On April 8-10, dioceses from across Province V, including Diocese of Southern Ohio, Diocese of Ohio, Diocese of Michigan, Diocese of Northern Michigan, and Diocese of Chicago gathered at Bellwether Farm to learn and grow, together. Rev. Charles “Chuck” Wynder, Staff Officer for Social Justice and Advocacy Engagement and Heidi Kim, Staff Officer, Racial Reconciliation led us in dialogue and visioning.

Cherie Bridges Patrick, co-convener of our diocesan Becoming Beloved Community Task Force and Amy Howton, Becoming Beloved Community Coordinator represented our diocese. 

The group shared both challenges their respective diocese faced in the call to Become Beloved Community, as well as evidence of how beloved community is being realized.

At the conclusion of gathering, the leadership team shared guidance for coalition-building as a Province:

  • identify two people from each diocese to be co-conveners
  • convene
  • develop guiding principles and shared interests
  • create a plan
  • create opportunities for substantive and cross-diocesan engagement

The opportunity to build coalition across dioceses generated deep interest in participants. By doing so, Province V could collectively seek shared practice and language through a community of practice by using primary principles of the learning organization (from the field of organizational development and a term from Peter Senge’s Fifth Discipline). It was shared that by developing a community of practice, the Province could collectively nurture new patterns of thinking, unleash a collective vision and learning that fosters alignment in theory and practice on all levels–individual, churches, and systems.

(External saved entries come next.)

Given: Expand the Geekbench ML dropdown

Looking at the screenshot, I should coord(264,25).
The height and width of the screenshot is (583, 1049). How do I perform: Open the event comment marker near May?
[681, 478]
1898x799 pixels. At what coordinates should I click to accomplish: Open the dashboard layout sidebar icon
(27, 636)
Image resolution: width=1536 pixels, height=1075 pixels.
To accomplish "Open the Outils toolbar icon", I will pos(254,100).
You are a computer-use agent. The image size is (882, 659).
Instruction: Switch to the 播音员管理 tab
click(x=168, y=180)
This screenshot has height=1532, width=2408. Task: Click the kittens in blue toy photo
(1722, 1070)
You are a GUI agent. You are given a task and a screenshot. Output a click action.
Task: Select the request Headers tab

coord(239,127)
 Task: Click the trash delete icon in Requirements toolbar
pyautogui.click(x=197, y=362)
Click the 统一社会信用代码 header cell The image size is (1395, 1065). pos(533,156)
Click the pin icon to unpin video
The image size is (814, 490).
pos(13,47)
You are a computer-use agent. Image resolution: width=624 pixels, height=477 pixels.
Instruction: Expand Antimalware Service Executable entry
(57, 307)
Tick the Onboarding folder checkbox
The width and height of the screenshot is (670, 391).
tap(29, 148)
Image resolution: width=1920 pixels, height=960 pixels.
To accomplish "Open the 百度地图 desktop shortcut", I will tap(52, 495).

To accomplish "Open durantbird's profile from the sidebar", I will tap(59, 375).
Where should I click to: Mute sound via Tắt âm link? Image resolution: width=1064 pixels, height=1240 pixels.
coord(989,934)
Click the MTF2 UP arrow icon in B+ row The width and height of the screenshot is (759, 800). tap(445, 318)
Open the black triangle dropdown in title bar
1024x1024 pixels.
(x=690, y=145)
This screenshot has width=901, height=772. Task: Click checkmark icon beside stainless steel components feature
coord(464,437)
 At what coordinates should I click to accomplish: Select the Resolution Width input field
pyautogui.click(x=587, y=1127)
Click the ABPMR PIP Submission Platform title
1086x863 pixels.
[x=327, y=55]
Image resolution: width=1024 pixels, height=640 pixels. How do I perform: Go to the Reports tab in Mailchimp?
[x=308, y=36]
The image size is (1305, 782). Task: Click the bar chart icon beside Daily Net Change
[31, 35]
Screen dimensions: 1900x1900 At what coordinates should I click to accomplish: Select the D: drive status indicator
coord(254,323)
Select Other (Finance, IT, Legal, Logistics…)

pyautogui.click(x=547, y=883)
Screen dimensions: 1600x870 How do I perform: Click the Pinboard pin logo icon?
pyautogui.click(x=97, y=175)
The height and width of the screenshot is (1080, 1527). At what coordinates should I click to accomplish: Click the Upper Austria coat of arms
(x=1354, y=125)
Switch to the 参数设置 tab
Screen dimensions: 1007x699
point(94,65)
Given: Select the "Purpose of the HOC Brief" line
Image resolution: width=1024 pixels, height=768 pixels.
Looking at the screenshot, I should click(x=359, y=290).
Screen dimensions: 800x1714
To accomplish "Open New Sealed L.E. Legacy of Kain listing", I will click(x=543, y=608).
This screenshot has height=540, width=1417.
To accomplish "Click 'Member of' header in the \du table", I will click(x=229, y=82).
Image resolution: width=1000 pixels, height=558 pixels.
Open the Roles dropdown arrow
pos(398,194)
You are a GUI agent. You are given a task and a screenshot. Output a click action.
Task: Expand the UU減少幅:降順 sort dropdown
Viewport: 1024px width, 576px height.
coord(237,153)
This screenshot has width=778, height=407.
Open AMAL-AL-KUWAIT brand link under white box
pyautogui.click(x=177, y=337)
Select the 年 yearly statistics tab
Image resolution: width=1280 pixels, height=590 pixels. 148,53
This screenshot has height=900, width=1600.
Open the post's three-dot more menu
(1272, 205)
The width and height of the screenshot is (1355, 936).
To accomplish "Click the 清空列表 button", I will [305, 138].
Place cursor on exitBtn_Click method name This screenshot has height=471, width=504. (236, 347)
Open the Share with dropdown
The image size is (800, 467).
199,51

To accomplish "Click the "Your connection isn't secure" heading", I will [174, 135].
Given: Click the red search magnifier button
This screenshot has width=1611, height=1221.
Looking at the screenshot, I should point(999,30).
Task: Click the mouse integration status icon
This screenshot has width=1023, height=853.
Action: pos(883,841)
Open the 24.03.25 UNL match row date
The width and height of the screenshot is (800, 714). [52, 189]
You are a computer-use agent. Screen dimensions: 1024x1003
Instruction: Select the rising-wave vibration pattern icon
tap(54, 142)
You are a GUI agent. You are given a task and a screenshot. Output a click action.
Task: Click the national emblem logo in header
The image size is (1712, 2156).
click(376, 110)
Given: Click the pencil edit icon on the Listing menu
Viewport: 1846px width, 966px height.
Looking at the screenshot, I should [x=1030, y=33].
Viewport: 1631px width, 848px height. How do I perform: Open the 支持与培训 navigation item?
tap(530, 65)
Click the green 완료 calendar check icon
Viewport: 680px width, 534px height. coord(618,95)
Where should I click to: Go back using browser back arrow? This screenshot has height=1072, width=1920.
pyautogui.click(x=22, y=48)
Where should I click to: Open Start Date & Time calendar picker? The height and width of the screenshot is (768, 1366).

Interestingly, Cherie and Amy were joining this group directly following the second gathering of our diocesan community of practice. This provided a ripe opportunity for the two to reflect on diocesan efforts and imagine how we might build on these efforts, both in our diocesan and beyond.

The network approach of building coalition and developing communities of practice generally seemed to align with the wisdom emerging from the group in terms of what has been learned from decades of previous efforts in justice-making in the Church. This is clear: Becoming Beloved Community is not a program; it is not a substitute for anti-racism training. This process is one of spiritual formation and asks of us not what can we do, but how might we be with and in God?

This poem by Archbishop Oscar Romero was offered to bring the group into right relationship and to invite participation in Becoming Beloved Community. It is offered here for your contemplation, as you open to Becoming:

We Are Prophets of a Future Not Our Own

It helps, now and then, to step back
and take the long view.
The kingdom is not only beyond our efforts,
it is beyond our vision.

We accomplish in our lifetime only a tiny fraction of
the magnificent enterprise that is God’s work.
Nothing we do is complete,
which is another way of saying
that the kingdom always lies beyond us.

No statement says all that could be said.
No prayer fully expresses our faith.
No confession brings perfection.
No pastoral visit brings wholeness.
No program accomplishes the church’s mission.
No set of goals and objectives includes everything.

This is what we are about:
We plant seeds that one day will grow.
We water seeds already planted, knowing that they hold future promise.
We lay foundations that will need further development.
We provide yeast that produces effects beyond our capabilities.

We cannot do everything
and there is a sense of liberation in realizing that.
This enables us to do something,
and to do it very well.
It may be incomplete, but it is a beginning, a step along the way,
an opportunity for God’s grace to enter and do the rest.

We may never see the end results,
but that is the difference between the master builder and the worker.
We are workers, not master builders,
ministers, not messiahs.
We are prophets of a future not our own.

 

 

Cherie Bridges Patrick, co-convener of our diocesan Becoming Beloved Community Task Force and Amy Howton, Becoming Beloved Community Coordinator attended and were able to share learning from our own local efforts to build a community of practice.